**Trecho selecionado:**
* * *

Você pode me falar um pouco sobre as suas técnicas preferidas? Quais são os materiais que você costuma usar com mais frequência? Há alguma técnica predominante nos seus trabalhos em Depois que o Brasil Acabou?
O que eu mais gosto é do bico de pena e nanquim sobre papel Bristol. Mas nesse livro temos algumas histórias que foram desenhadas totalmente no computador.
Tem dois trabalhos seus em Depois que o Brasil Acabou com a presença de cores. São cores discretas e usadas com parcimônia, mas estão lá. A maior parte dos seus trabalhos publicados até hoje é em preto e branco. Você tem alguma preferência em particular pelo preto e branco? Como foi essa experiência trabalhando com cores?
Sempre preferi os quadrinhos em preto e branco. Um dos primeiros gibis que lembro de ter lido, foi um do Conan do meu irmão mais velho. Era desenhado pelo John Buscema, com toda aquela elegância que lhe é característica. Depois tiveram as revistas nacionais que em sua imensa maioria eram em PB também. É meio que minha escola. Sei que naquela época as publicações também eram publicadas desse modo por questões econômicas, mas como essas histórias a que você se refere, foram feitas para serem publicadas na internet, aproveitei para usar esse recurso a mais onde auxiliasse a narrativa.

* * *

**Listagem exibida:**
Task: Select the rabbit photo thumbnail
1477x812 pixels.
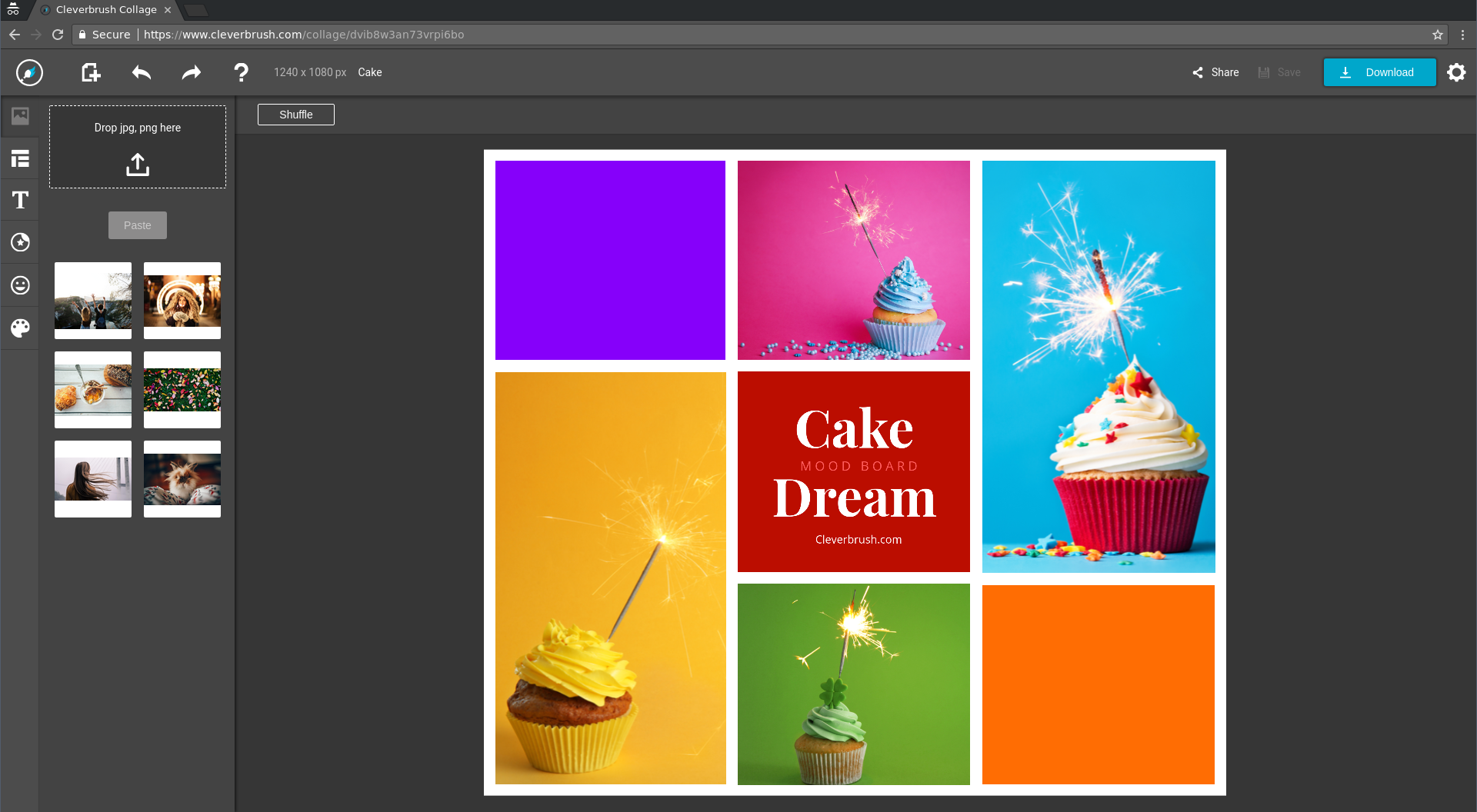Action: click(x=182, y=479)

* * *

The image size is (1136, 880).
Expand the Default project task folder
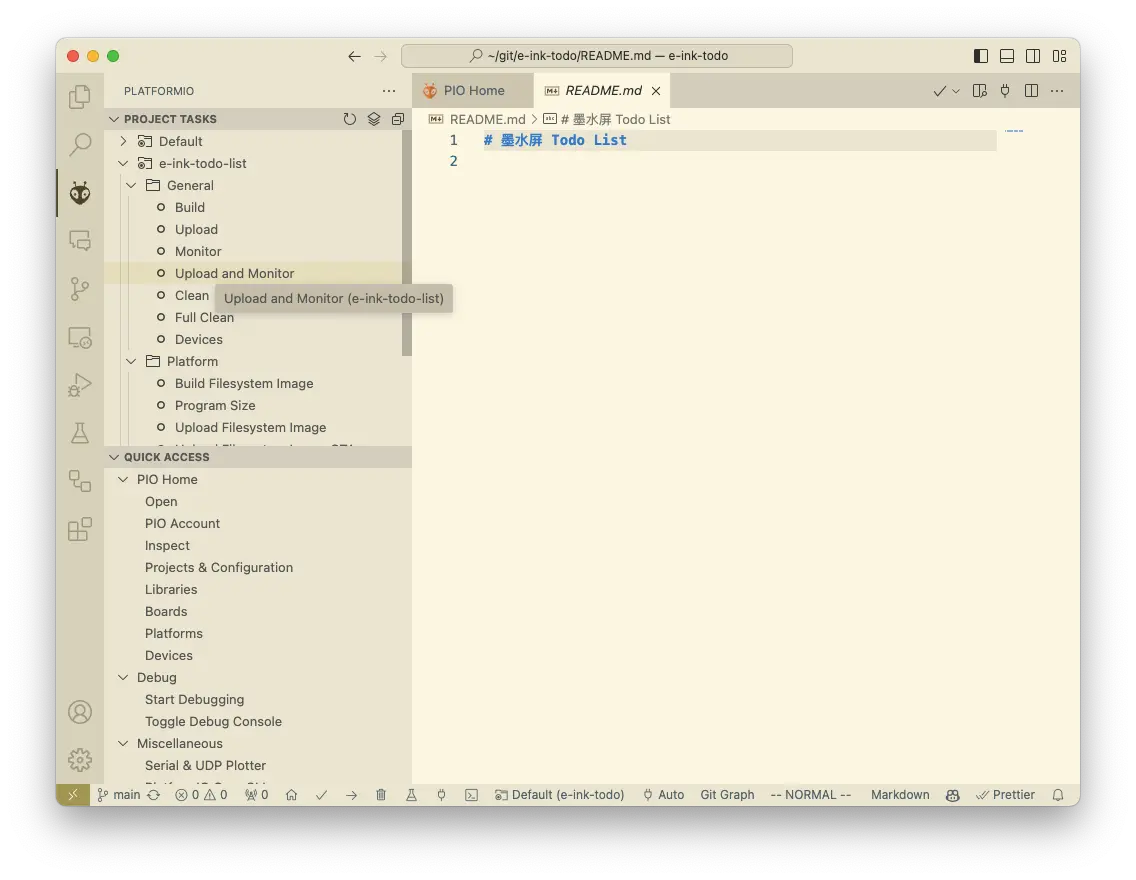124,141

* * *

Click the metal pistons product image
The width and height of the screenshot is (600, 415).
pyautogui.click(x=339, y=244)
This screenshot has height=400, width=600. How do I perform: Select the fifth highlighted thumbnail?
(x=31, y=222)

* * *

**Ordem de trabalho:** Cite da entrevista sobre Depois que o Brasil Acabou o trecho que começa em "O que eu mais" e vai até "totalmente no computador.", sem alterar nenhuma palavra.

**Resposta à tarefa:**
O que eu mais gosto é do bico de pena e nanquim sobre papel Bristol. Mas nesse livro temos algumas histórias que foram desenhadas totalmente no computador.